Principle:Treeverse LakeFS S3 Path Mapping
| Knowledge Sources | |
|---|---|
| Domains | S3_Compatibility, Data_Integration |
| Last Updated | 2026-02-08 00:00 GMT |
Overview
Mapping versioned data references to S3-compatible addressing through a path convention.
Description
lakeFS maps its versioning concepts to S3 conventions using a deterministic path-based scheme. The repository name becomes the S3 bucket, and the S3 object key is prefixed with the branch name (or commit ID) followed by the object path. This creates a natural and intuitive addressing scheme:
s3://{repository}/{branch}/{path/to/object}
This mapping is transparent to S3 clients -- they see a standard S3 bucket and interact with objects using normal S3 operations. The versioning semantics are encoded entirely in the path structure. No lakeFS-specific protocol extensions or custom headers are required for basic read/write operations.
Usage
Use this principle when:
- Constructing S3 URIs for lakeFS-managed data
- Understanding how lakeFS paths map to S3 bucket/key pairs
- Configuring tools like Spark, Hive, or pandas to read from specific branches
- Designing ETL pipelines that need to address data on different branches
Theoretical Basis
The path mapping follows a strict convention:
| S3 Concept | lakeFS Concept | Example |
|---|---|---|
| Bucket name | Repository name | my-repo
|
| Key prefix (first segment) | Branch name or commit ID | main, feature-branch, a1b2c3d4
|
| Key remainder | Object path within repository | data/file.csv
|
Examples of the mapping:
| S3 URI | Repository | Ref | Object Path |
|---|---|---|---|
s3://my-repo/main/data/file.csv |
my-repo | main | data/file.csv |
s3://my-repo/feature-branch/models/v1/model.pkl |
my-repo | feature-branch | models/v1/model.pkl |
s3://my-repo/a1b2c3d4/raw/events.parquet |
my-repo | a1b2c3d4 (commit) | raw/events.parquet |
s3://my-repo/main/ |
my-repo | main | (list prefix) |
Key rules:
- The bucket name must match an existing lakeFS repository name exactly
- The first path segment of the key must be a valid lakeFS reference (branch name, tag, or commit ID)

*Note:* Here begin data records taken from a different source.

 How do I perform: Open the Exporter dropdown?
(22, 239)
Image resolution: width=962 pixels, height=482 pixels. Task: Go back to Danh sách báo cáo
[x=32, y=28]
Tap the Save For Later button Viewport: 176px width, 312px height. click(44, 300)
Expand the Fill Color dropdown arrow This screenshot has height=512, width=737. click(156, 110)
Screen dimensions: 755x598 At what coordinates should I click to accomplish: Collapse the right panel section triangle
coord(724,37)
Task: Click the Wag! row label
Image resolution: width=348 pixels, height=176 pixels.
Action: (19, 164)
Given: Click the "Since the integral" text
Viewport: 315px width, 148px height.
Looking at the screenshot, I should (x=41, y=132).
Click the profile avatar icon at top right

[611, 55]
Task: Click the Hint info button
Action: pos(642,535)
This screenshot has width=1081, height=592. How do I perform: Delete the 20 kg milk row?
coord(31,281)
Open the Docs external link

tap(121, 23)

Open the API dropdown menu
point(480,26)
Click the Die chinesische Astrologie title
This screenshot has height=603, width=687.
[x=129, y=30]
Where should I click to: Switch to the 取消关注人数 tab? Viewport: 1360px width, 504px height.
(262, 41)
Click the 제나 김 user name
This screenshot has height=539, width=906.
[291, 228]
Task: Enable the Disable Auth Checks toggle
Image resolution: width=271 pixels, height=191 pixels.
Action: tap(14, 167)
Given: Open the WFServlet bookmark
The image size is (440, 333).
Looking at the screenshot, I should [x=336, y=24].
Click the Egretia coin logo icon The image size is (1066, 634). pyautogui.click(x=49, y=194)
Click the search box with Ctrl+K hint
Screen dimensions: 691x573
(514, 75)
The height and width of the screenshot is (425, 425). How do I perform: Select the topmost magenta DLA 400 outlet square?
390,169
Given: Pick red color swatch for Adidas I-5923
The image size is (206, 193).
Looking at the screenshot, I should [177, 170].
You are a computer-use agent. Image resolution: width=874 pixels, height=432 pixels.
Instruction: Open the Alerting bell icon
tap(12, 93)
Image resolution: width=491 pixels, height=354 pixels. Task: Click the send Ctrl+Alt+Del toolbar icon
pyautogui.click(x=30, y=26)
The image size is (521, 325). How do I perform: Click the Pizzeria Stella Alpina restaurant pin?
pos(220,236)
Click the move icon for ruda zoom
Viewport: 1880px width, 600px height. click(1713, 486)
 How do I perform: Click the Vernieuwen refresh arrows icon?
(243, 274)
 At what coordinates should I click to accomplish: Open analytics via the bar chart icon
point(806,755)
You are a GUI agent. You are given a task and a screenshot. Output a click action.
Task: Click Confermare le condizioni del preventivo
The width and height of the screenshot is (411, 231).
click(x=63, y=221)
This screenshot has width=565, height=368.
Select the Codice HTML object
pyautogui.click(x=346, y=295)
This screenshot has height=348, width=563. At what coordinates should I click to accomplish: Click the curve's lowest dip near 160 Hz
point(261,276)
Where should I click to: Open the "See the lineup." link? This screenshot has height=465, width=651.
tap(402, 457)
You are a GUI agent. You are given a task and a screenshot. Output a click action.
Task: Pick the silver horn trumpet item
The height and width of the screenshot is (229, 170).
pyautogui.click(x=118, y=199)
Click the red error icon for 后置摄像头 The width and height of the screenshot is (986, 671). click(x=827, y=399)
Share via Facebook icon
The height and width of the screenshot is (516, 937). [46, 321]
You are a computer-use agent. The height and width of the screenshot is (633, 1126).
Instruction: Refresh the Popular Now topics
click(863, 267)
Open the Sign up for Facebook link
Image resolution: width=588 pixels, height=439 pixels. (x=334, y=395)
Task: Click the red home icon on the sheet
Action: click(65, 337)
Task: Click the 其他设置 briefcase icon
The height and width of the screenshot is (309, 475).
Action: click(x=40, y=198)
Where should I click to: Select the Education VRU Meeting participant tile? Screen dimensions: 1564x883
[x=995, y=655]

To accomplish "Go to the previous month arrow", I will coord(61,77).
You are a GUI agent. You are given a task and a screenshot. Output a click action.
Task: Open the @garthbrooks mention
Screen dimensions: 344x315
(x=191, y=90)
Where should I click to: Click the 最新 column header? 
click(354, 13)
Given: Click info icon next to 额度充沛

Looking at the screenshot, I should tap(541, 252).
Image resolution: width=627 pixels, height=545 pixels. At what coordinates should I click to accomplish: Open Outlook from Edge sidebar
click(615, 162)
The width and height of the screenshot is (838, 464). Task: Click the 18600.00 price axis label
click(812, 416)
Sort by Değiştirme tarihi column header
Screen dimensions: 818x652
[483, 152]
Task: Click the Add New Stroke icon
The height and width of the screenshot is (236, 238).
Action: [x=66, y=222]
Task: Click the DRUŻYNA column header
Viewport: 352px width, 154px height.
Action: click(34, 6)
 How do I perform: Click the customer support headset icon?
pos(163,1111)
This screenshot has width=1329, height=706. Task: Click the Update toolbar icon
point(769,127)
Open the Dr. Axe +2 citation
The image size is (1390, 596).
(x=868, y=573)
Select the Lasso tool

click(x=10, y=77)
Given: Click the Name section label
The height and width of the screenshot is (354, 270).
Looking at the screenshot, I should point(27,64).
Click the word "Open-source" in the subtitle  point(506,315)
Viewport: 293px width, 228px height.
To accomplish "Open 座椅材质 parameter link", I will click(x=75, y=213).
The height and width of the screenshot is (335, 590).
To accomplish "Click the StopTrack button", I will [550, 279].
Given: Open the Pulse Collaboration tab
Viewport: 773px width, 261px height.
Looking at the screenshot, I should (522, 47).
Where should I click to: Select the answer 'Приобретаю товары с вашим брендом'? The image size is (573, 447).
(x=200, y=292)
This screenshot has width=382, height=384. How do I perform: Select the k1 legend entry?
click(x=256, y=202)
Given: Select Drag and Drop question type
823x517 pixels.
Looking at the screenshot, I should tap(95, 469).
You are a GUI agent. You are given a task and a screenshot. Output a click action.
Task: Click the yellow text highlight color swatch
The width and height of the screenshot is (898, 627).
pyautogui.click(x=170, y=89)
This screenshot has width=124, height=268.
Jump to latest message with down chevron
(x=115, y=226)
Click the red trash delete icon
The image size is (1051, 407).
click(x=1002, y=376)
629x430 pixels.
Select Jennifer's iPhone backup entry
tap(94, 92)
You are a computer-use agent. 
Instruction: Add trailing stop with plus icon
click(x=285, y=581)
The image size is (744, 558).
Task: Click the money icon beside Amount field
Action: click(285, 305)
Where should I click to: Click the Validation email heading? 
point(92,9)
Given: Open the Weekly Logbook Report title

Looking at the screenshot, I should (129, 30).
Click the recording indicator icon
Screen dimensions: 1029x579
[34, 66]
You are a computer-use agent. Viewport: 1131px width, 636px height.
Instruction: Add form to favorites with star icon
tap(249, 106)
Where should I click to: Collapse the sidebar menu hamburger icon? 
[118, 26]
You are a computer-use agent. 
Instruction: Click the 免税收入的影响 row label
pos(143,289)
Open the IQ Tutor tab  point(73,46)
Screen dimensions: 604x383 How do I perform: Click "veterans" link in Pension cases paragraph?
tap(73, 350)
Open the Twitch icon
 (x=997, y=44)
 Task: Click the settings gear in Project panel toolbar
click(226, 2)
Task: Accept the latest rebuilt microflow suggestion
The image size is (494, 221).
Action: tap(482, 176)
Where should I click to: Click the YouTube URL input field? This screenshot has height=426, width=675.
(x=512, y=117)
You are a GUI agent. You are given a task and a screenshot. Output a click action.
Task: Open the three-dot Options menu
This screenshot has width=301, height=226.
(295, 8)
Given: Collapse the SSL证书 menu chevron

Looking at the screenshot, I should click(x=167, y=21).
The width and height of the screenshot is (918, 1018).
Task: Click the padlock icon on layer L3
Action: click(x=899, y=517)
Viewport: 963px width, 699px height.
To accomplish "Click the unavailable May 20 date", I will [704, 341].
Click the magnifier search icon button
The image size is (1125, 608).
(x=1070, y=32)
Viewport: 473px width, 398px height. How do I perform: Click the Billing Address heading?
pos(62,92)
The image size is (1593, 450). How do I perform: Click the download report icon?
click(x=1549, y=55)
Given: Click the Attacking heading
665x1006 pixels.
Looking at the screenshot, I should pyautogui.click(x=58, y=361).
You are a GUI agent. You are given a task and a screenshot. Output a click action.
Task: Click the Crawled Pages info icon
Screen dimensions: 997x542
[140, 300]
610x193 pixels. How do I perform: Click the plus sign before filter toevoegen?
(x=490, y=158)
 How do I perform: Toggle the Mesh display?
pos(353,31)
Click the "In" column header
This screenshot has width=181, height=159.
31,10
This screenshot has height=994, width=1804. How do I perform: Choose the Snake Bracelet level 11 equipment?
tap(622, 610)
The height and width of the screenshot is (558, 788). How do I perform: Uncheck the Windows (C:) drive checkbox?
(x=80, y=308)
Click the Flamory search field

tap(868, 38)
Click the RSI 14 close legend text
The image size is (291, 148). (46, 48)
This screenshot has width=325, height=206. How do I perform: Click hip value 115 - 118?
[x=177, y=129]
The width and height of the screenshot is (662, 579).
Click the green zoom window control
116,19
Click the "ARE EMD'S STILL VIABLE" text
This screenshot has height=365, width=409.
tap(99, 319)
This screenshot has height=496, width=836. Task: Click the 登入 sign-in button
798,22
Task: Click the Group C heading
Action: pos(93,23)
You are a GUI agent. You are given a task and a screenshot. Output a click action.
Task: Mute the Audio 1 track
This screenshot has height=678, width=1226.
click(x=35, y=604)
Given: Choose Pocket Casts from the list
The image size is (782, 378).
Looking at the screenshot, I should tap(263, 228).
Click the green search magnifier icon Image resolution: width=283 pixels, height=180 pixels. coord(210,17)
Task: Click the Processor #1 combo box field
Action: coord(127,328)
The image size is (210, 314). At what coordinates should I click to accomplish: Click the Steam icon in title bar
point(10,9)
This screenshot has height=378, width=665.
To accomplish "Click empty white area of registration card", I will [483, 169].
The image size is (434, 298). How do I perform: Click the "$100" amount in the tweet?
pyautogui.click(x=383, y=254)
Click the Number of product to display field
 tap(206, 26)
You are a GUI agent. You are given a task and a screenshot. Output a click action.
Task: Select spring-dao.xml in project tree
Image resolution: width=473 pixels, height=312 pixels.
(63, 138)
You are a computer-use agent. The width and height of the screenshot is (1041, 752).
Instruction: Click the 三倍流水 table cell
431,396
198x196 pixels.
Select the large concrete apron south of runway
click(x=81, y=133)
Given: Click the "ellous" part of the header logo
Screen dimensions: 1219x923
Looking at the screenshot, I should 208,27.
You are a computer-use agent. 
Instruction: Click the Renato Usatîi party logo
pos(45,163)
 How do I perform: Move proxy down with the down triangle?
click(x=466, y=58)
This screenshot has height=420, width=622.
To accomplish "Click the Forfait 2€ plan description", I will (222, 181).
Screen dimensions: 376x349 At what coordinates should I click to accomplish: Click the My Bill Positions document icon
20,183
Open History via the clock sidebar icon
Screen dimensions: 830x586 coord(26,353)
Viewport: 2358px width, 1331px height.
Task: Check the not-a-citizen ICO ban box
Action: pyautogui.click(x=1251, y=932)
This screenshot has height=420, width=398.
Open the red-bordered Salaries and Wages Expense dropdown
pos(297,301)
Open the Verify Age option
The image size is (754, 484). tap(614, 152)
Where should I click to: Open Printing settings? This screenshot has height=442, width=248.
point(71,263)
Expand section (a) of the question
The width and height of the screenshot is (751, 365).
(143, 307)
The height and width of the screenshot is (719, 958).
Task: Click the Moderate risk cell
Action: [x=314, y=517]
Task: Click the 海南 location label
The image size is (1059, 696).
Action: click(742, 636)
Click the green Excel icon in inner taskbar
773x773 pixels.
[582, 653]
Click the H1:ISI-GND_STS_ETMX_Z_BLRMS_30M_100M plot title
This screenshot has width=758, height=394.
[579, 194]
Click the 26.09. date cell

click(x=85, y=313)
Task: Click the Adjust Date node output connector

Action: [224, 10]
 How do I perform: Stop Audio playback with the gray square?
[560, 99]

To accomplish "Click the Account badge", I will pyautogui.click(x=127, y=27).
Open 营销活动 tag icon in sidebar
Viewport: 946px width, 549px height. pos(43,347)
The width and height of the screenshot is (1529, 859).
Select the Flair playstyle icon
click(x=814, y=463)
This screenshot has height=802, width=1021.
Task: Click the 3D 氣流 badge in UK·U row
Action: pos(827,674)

- The remainder of the key is the object path within the lakeFS repository
- Path-style addressing is mandatory; virtual-hosted-style is not supported
- Listing with prefix
{branch}/returns all objects on that branch
Pseudocode for path decomposition:
function parse_s3_path(bucket, key):
repository = bucket
parts = key.split("/", maxsplit=1)
ref = parts[0] // branch, tag, or commit ID
path = parts[1] // object path within the repo
return (repository, ref, path)